-- begin --
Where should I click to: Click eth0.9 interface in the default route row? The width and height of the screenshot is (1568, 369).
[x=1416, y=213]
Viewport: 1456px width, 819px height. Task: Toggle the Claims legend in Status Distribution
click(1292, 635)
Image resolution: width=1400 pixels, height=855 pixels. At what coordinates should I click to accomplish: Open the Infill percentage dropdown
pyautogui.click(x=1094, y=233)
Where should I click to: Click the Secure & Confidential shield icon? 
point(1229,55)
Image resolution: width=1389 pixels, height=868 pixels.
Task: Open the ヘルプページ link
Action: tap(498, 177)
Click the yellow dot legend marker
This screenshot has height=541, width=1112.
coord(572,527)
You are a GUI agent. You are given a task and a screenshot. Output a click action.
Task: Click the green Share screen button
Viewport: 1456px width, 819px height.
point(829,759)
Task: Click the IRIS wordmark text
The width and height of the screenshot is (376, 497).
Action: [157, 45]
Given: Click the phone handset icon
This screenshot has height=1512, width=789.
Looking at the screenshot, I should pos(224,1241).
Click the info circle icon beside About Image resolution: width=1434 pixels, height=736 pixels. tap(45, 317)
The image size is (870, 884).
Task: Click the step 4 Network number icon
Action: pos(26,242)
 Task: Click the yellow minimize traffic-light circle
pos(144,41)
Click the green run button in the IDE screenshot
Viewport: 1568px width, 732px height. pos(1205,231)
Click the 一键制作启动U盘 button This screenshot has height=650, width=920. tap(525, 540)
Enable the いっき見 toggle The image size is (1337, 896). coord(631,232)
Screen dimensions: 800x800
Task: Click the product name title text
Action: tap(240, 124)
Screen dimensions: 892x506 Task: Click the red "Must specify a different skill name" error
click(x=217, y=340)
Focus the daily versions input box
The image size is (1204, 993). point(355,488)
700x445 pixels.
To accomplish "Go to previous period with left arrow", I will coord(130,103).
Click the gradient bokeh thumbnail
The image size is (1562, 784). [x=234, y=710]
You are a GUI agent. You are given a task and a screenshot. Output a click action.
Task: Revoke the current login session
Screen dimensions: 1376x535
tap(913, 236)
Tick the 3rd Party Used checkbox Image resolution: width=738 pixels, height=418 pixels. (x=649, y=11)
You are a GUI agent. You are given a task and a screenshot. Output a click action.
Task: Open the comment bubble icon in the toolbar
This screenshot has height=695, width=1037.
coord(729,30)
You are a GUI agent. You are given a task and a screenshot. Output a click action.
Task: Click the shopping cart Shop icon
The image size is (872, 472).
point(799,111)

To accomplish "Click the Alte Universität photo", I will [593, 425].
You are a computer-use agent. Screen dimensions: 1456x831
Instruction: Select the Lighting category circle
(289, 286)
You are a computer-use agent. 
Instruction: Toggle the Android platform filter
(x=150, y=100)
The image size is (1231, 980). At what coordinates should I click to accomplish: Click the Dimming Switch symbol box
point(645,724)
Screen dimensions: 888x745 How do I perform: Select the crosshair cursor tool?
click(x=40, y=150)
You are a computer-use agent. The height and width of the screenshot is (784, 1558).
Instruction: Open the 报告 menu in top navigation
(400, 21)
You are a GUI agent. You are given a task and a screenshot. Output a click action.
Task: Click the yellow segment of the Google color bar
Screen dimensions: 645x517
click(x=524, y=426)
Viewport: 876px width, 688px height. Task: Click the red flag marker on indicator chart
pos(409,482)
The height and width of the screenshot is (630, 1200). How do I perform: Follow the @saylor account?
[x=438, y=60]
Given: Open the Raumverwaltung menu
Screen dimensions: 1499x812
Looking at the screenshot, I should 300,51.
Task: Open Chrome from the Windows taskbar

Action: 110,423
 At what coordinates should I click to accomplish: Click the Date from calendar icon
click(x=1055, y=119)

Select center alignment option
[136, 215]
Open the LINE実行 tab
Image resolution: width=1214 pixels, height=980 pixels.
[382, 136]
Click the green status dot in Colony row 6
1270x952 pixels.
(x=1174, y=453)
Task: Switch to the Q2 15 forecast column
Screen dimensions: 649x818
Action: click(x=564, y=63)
-- end --
## Exercise
Format all of the data above as a numbered list, omitting any blank lines.

## Exercise answer
1. Where should I click to: Click eth0.9 interface in the default route row? The width and height of the screenshot is (1568, 369).
2. [x=1416, y=213]
3. Viewport: 1456px width, 819px height. Task: Toggle the Claims legend in Status Distribution
4. click(1292, 635)
5. Image resolution: width=1400 pixels, height=855 pixels. At what coordinates should I click to accomplish: Open the Infill percentage dropdown
6. pyautogui.click(x=1094, y=233)
7. Where should I click to: Click the Secure & Confidential shield icon? 
8. point(1229,55)
9. Image resolution: width=1389 pixels, height=868 pixels.
10. Task: Open the ヘルプページ link
11. Action: tap(498, 177)
12. Click the yellow dot legend marker
13. This screenshot has height=541, width=1112.
14. coord(572,527)
15. You are a GUI agent. You are given a task and a screenshot. Output a click action.
16. Task: Click the green Share screen button
17. Viewport: 1456px width, 819px height.
18. point(829,759)
19. Task: Click the IRIS wordmark text
20. The width and height of the screenshot is (376, 497).
21. Action: [157, 45]
22. Given: Click the phone handset icon
23. This screenshot has height=1512, width=789.
24. Looking at the screenshot, I should pos(224,1241).
25. Click the info circle icon beside About Image resolution: width=1434 pixels, height=736 pixels. tap(45, 317)
26. The image size is (870, 884).
27. Task: Click the step 4 Network number icon
28. Action: pos(26,242)
29.  Task: Click the yellow minimize traffic-light circle
30. pos(144,41)
31. Click the green run button in the IDE screenshot
32. Viewport: 1568px width, 732px height. pos(1205,231)
33. Click the 一键制作启动U盘 button This screenshot has height=650, width=920. tap(525, 540)
34. Enable the いっき見 toggle The image size is (1337, 896). coord(631,232)
35. Screen dimensions: 800x800
36. Task: Click the product name title text
37. Action: tap(240, 124)
38. Screen dimensions: 892x506 Task: Click the red "Must specify a different skill name" error
39. click(x=217, y=340)
40. Focus the daily versions input box
41. The image size is (1204, 993). point(355,488)
42. 700x445 pixels.
43. To accomplish "Go to previous period with left arrow", I will coord(130,103).
44. Click the gradient bokeh thumbnail
45. The image size is (1562, 784). [x=234, y=710]
46. You are a GUI agent. You are given a task and a screenshot. Output a click action.
47. Task: Revoke the current login session
48. Screen dimensions: 1376x535
49. tap(913, 236)
50. Tick the 3rd Party Used checkbox Image resolution: width=738 pixels, height=418 pixels. (x=649, y=11)
51. You are a GUI agent. You are given a task and a screenshot. Output a click action.
52. Task: Open the comment bubble icon in the toolbar
53. This screenshot has height=695, width=1037.
54. coord(729,30)
55. You are a GUI agent. You are given a task and a screenshot. Output a click action.
56. Task: Click the shopping cart Shop icon
57. The image size is (872, 472).
58. point(799,111)
59. To accomplish "Click the Alte Universität photo", I will [593, 425].
60. You are a computer-use agent. Screen dimensions: 1456x831
61. Instruction: Select the Lighting category circle
62. (289, 286)
63. You are a computer-use agent. 
64. Instruction: Toggle the Android platform filter
65. (x=150, y=100)
66. The image size is (1231, 980). At what coordinates should I click to accomplish: Click the Dimming Switch symbol box
67. point(645,724)
68. Screen dimensions: 888x745 How do I perform: Select the crosshair cursor tool?
69. click(x=40, y=150)
70. You are a computer-use agent. The height and width of the screenshot is (784, 1558).
71. Instruction: Open the 报告 menu in top navigation
72. (400, 21)
73. You are a GUI agent. You are given a task and a screenshot. Output a click action.
74. Task: Click the yellow segment of the Google color bar
75. Screen dimensions: 645x517
76. click(x=524, y=426)
77. Viewport: 876px width, 688px height. Task: Click the red flag marker on indicator chart
78. pos(409,482)
79. The height and width of the screenshot is (630, 1200). How do I perform: Follow the @saylor account?
80. [x=438, y=60]
81. Given: Open the Raumverwaltung menu
82. Screen dimensions: 1499x812
83. Looking at the screenshot, I should 300,51.
84. Task: Open Chrome from the Windows taskbar
85. Action: 110,423
86.  At what coordinates should I click to accomplish: Click the Date from calendar icon
87. click(x=1055, y=119)
88. Select center alignment option
89. [136, 215]
90. Open the LINE実行 tab
91. Image resolution: width=1214 pixels, height=980 pixels.
92. [382, 136]
93. Click the green status dot in Colony row 6
94. 1270x952 pixels.
95. (x=1174, y=453)
96. Task: Switch to the Q2 15 forecast column
97. Screen dimensions: 649x818
98. Action: click(x=564, y=63)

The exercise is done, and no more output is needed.